Well, you sleep with a Trostkyite!
The above quote sums up a lot about the multi-leveled conflicts, presented in A Bright Room Called Day, by Tony Kushner, produced by The Williams Project at The Hillman City Collaboratory on Rainier Ave, in South Seattle near Columbia City. Since Drama in the Hood’s mission has always been to review the shows in the neighborhoods, I was delighted to see this show in a place, south of the I-90 bridge, in a space which serves the community as a sort of “multi-purpose” room, at a cost anybody can afford. ( Pay What You Can)
Written in 1985, the author meant it as a warning to Americans, that the disintegration of the Weimar Republic and the rise of the Nazis had parallels to Ronald Reagan’s presidency. The director, Ryan Guzzo Purcell, actually updated the play to demonstrate the parallels with our own dear 45th president. Having lived through the Reagan years, I find this play more relevant today, as our constitution is much more endangered by the current administration than by Reagan’s.
Quite accurately, the author also brought out how much responsibility the far left KPD (Communist party of Germany) bore for the demise of the Weimar Republic, both in their refusal to collaborate with the democratic minded Socialists (SPD) against the Nazis as well as in their willingness to promote the foreign policy of the Soviet Union, instead of acting in the best interest of the German working class.
With a rambling episodic structure, more suited to a TV mini-series than a two act play, A Bright Room Called Day, takes place over a 23 month period beginning on January 1, 1932, and ending 9 months after Hitler was appointed Chancellor, in November 1933. The protagonist is history-forcing individuals to decide what action to take, when confronted with the effects of the Nazi regime on their individual lives. The choices were: stay and fight, duck and cover, venally compromise, make a futile stance, or put self-preservation first and flee.

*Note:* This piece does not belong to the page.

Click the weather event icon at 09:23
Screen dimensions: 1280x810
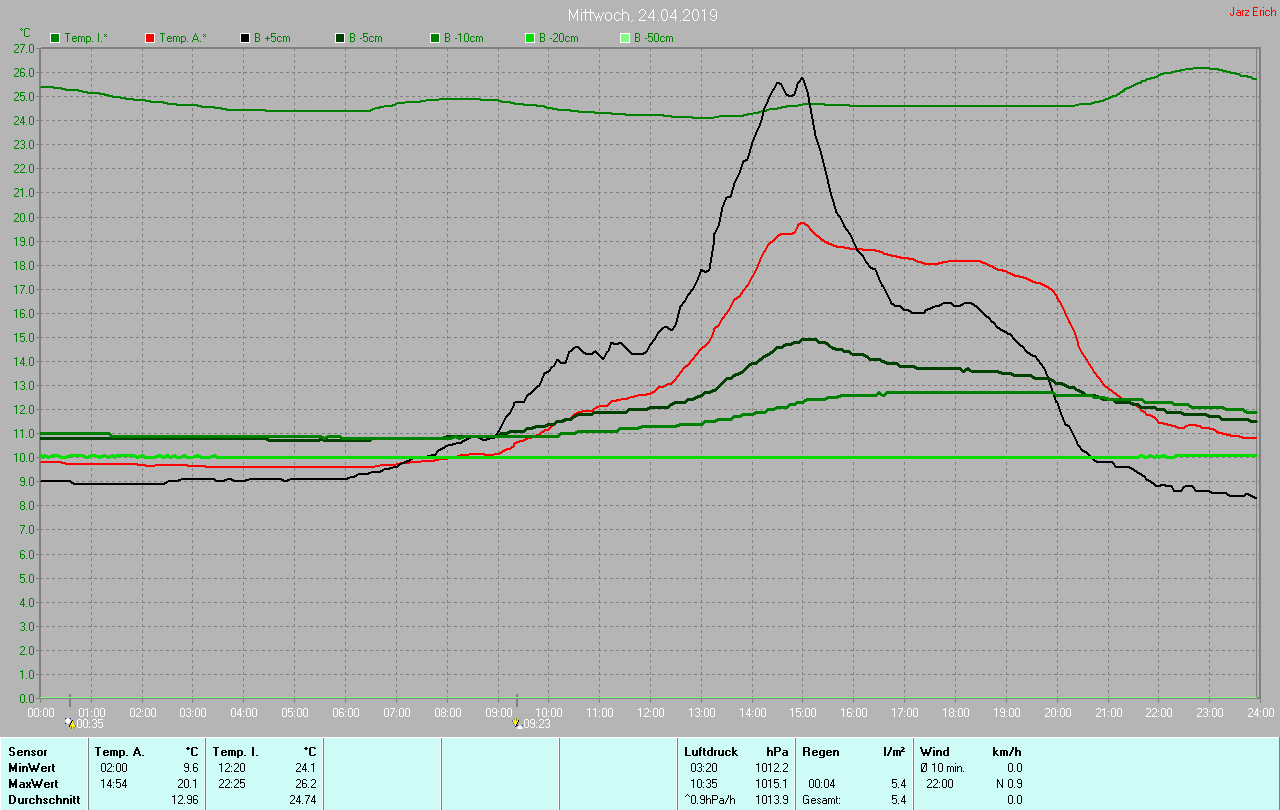pyautogui.click(x=516, y=722)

Unlike Bertholt Brecht, Thomas Mann or Marlene Dietrich, who had foreign reputations and funds, the characters in the play were not prominent people. Nor were they like Dietrich Bonhoeffer or Count von Stauffenberg and their clan of artistocratic/military conspirators who plotted, from day one, to overthrow Hitler, while being protected by their high rank and connections, at least until July 20, 1944
As the play opens a group of friends are celebrating Sylvesterabend (New Year’s Eve) just after mid-night on January 1, 1932 i.e.13 months before Hitler comes to power. Cleverly the author chose a group of Berlin artists and intellectuals, prime suspects for Hitler to persecute or suborn. Significantly, all were gentiles. (Jews were heavily represented in artistic, scientific and intellectual circles in Berlin.)
In the group of friends there are the ardent Communists in the pay of Moscow, a Hungarian filmmaker, who had fought (like Bela Lugosi) in Budapest, during the failed Hungarian revolution of 1919, a gorgeous quite successful young German actress, a painter, whose origins were in the working class district of Wedding,(known for its political violence), and of course an out-of-the-closet homosexual. N.B. Berlin for decades had had a very vibrant gay culture, the first gay magazine in 1896, and gay life had flourished under the Weimar Republic.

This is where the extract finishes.